Writer's Journey | Chapter 6: When She Dared to Dream Despite the Imposter Syndrome
"The scariest moment is always just before you start." - Stephen King
The start of a new year is the chance to start anew. It is a new chapter waiting for the next part of your story. It smells like a new book, and it has the same lift that the corners of lips do when there's a hint of enthusiasm and hope.
Oftentimes, a goal or resolution at the start of a new year is dressed in the fine robes of keenness, but it has the jitters of naivety underneath its sleeves. Yet, every year, we are astounded by the eye-catching robes that we forget the fact that elegance fades with the wear and tear of twelve months.
I do not believe there's anything wrong with having a resolution, let alone a goal. If anything, I think they are as important as the dreams that sparked them. However, I do believe we need to stop this idea that we give up on our resolutions or goals within the first three months of the new year or that we've failed and therefore we just stop trying.
Instead, we need to see our New Years Resolutions as we do our dreams, for dreams change as we grow. Why does this not apply to our goals for the new year?

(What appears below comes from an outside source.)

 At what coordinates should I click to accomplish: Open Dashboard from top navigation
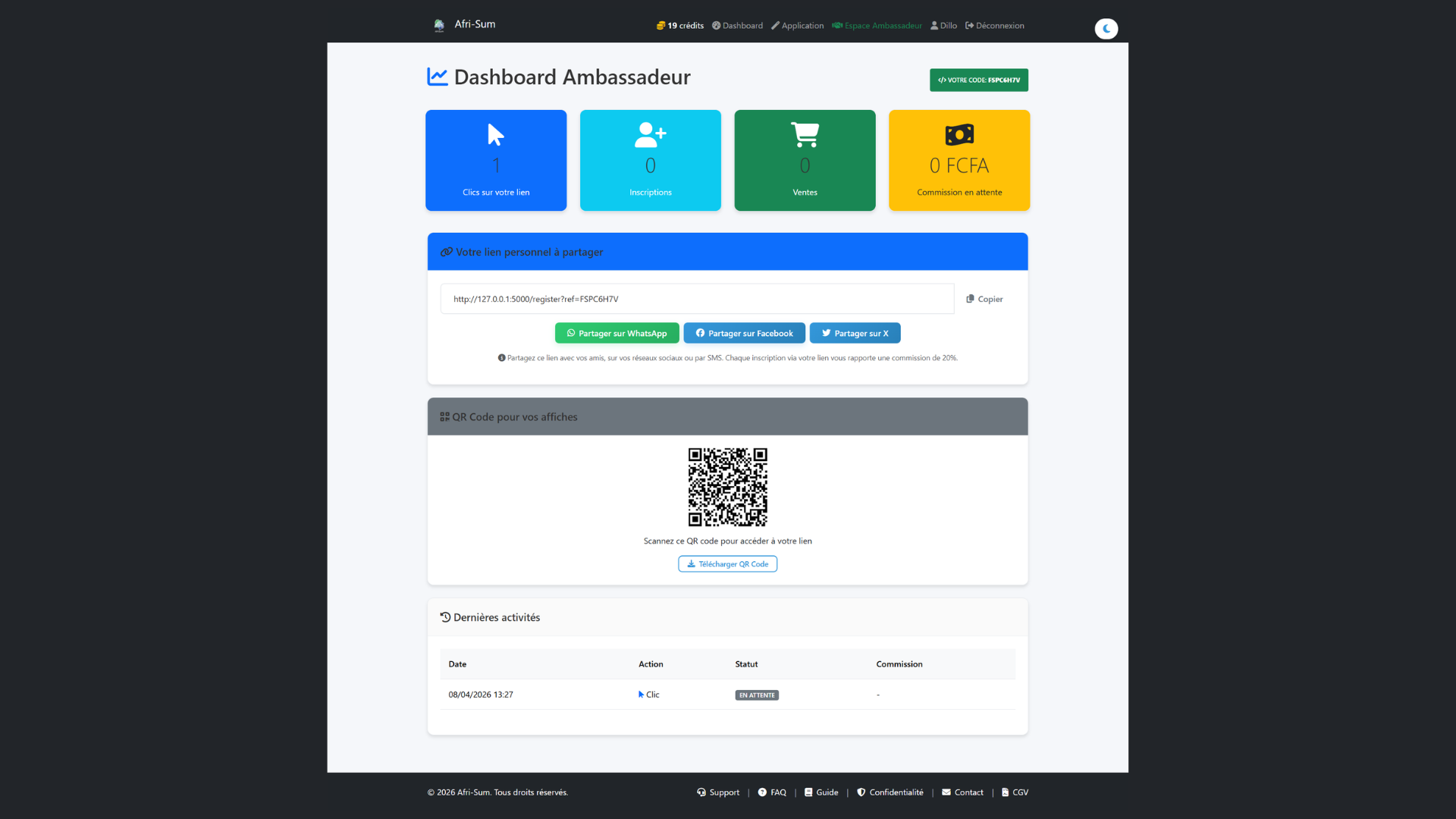pos(737,26)
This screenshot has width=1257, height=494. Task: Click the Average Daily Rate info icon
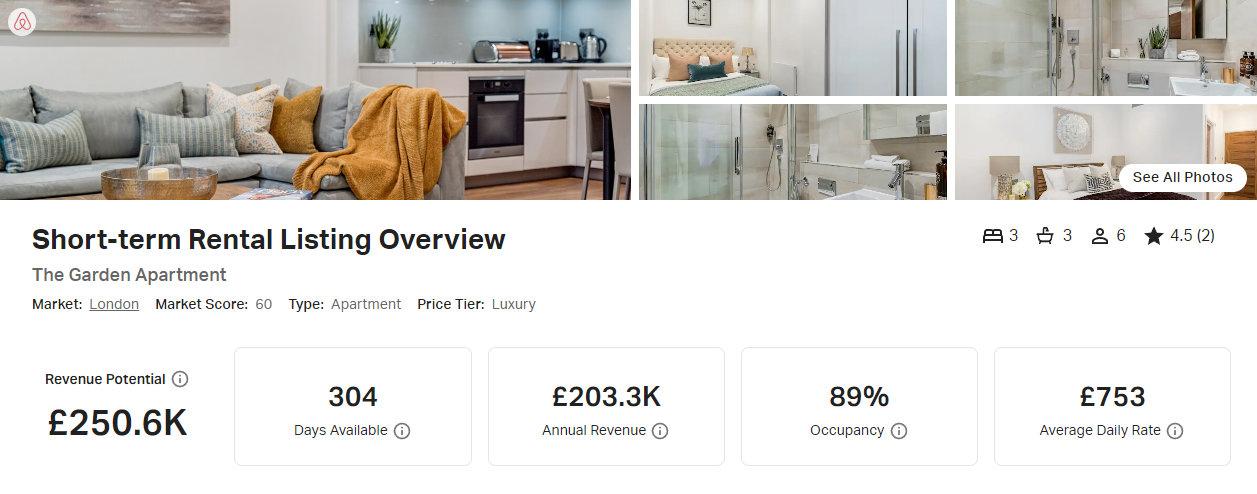pos(1175,431)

At the start of 2021, I dealt with a writer's worst nightmare for the first ten days. I had writer's block. I didn't know what to write, and yet I had so much to write. I have projects to work on, stories to think of, blog posts to write up... My writer's desk is never clear of paper, and yet I couldn't bring myself to write a single word.
After I've realized that I have writer's block, I am then hit with the next best thing: imposter syndrome.
A buzzing noise flies around my head constantly reminding me that I am not who I am. I am a pretender and a liar. I am not meant to write stories. I can never write a single word that will mean anything to anyone. No one will read my work, because it's the hands of an imposter that wrote them.
I've convinced myself that these things are true a number of times, and I almost did again during those first ten days of 2021. Without my writing, I feel voiceless, and how can I fight back when I have no voice?
One day, however, I decided to just let it be. I didn't want to fight it. It felt like every time I tried before, it just pulled me in deeper, and next thing you know, months have gone by without me writing a single word.
So, instead, I looked back at my planner for 2021 and remembered that I have many other goals I wish to accomplish, both professional and personal. The one that appealed to me the most, however, was reading.
I noticed last year that I spent a lot of time watching videos on YouTube. Though that habit won't die anytime soon, I know I can manage it by only watching new videos from my favorite YouTubers and stopping myself when I notice that I'm re-watching the same video for the 120th time. That is time I can spend reading, I told myself, and so reading more became one of my top goals for 2021.
With that in mind, I picked up a book, 'The Ballad of Songbirds and Snakes' by Suzanne Collins, and I started to read. Next thing you know, I'm 100 pages deep, gasping at the shocking cliffhanger and dying to read the next chapter.
Though not all readers are writers, all writers must be readers, or as Stephen King once said, they do not have the time or the tools to write. And how lovely it is to be a reader.
What a gift it is to find yourself lost in the pages of a book, lost within a world far from our own, lost among the characters you grow close to... and what a gift it is to write and get lost in your own words, your own world, your own characters...
It turns out that a reminder of why I love storytelling is the perfect trap for the buzzing flies that are imposter syndrome.
I look back to my planner with all my goals: to self-publish my collection of short stories, to take a new course in creative writing, to find a writer's group or critique partner, to upgrade my author platform, etc.
The nerves crept in once more. What if I can't do this? What if I'm not meant to? What if I really am an imposter?
And then I told myself, what if I just changed my goals? What if I adapted them to fit my current mindset and lifestyle? What if instead of trying to fit into box, I built my box as I went along?
I believe wholeheartedly that goals are important and deadlines are useful. However, the universe, as we all have recently learned, has its own plans. There is nothing wrong with changing your goals just as your dreams naturally do when you change. If anything, it is just another sign that you are growing as a person and your character arc is still in development.
Goals change, because people change.
I still want to accomplish all those goals I mentioned earlier. I've simply changed how I approach them both in creating smaller, manageable goals and in adjusting my perspective on them. It's possible in a few months from now, they'll change yet again, and that's okay.
You can find many hiking trails to see the same wonderful sight at the top of the mountain, and if possible, you can take your time exploring each one until you suddenly realize you're at the top. All you have to do is start hiking and keep taking one step after another.
At the end of the day, my dream is to be a published author. I have explored many hiking trails to get there, and here I am on yet another one, still taking one step after another. And yes, there are swarms of imposter syndrome flies at times, but I've got bug spray.